В перечне предсмертных симптомов Нарцисса отёк стоял на первом месте.
– Альбиция имеет ещё одно секретное свойство, чтоб вы знали, – продолжал Холмштедт. – Многие виды из этого рода содержат компонент особого класса, известный как сапотоксин
[89], и его-то как раз поглощает кишечник. Это мерзкое вещество, сапотоксин, просто не даёт дышать клеткам по всему организму. Клетка за клеткой гибнет, приближая вашу смерть. Между прочим, работорговцы из племени эфик делали из коры Albizzia zygia нечто вроде «сыворотки правды» – ибок усиак ово, что на местном наречии означает «снадобье, оживляющее память». Его давали выпить подсудимому. Как видите, Уэйд, круг вашей гипотезы замыкается.
– А что вам удалось разузнать насчёт ящериц, жаб и всего такого прочего? – спросил Клайн.
– С ними было сложнее. В арсенале у Марселя фигурируют жаба и червь-полихет. Ядовитые колючки обеих тварей якобы могут вызывать лёгкий паралич. Но точных сведений пока нет. Герпетологи из нашего музея опознали ящериц с первого взгляда. Они не ядовиты. А доминиканцы уверяют, что от одной из них выпадают волосы и зеленеет кожа. При этом их всё-таки едят. Родственный вид во Флориде ловят кошки, и тоже не умирают. Нарцисса доконали определённо не ящерицы.
– А что за жаба у вас? – спросил Холмштедт.
– Bufo marinus.
– Вы уверены?
– Ошибки быть не может. Подтверждено людьми из отдела герпетологии.
Швед призадумался.
– Изрядно, – вымолвил он, наконец, глядя мне в глаза. – Вот теперь, Уэйд, у вас действительно что-то есть.
* * *
В Кембридже, куда я возвратился на другой день, свежей информации для меня не было. С точки зрения ботаники, Марсель оперировал растениями, содержащими активные лекарственные компоненты, и растения эти родом из Африки, но точных сведений оттуда было совсем немного. Несмотря на одобрение Холмштедта, моя калабарская гипотеза вела в никуда. Я так и не обнаружил на Гаити калабарскую фасоль. А прямую связь датуры с феноменом зомби ещё предстояло доказать.

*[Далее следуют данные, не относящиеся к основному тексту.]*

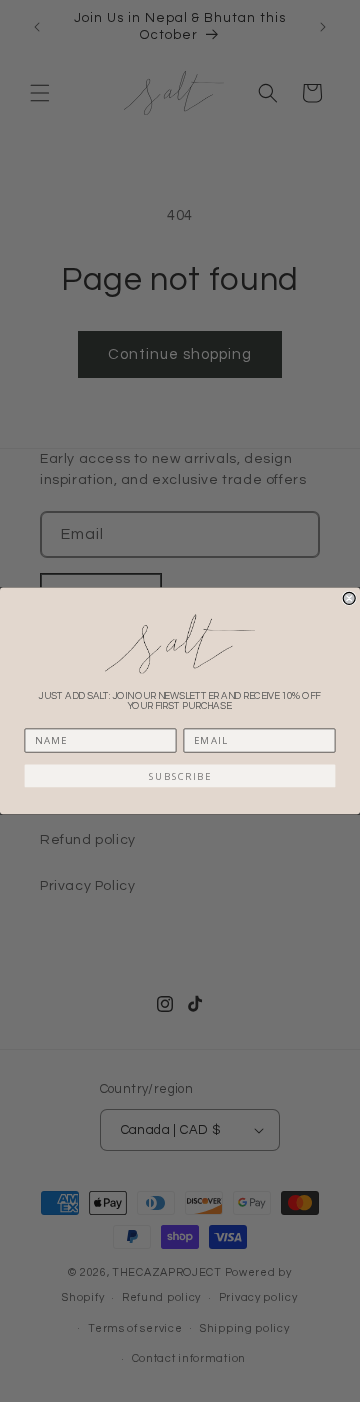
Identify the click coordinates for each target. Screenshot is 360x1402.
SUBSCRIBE (180, 775)
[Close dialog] (349, 598)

Это обескураживало, но ближе к вечеру дела пошли лучше, и мне снова повезло. Чем больше я читал о гигантской жабе «буга», составляющей яда, которая так заинтересовала шведского профессора, тем больше у меня в голове всё прояснялось. Дело в том, что железы на загривке у этого создания служили целым резервуаром отравляющих веществ.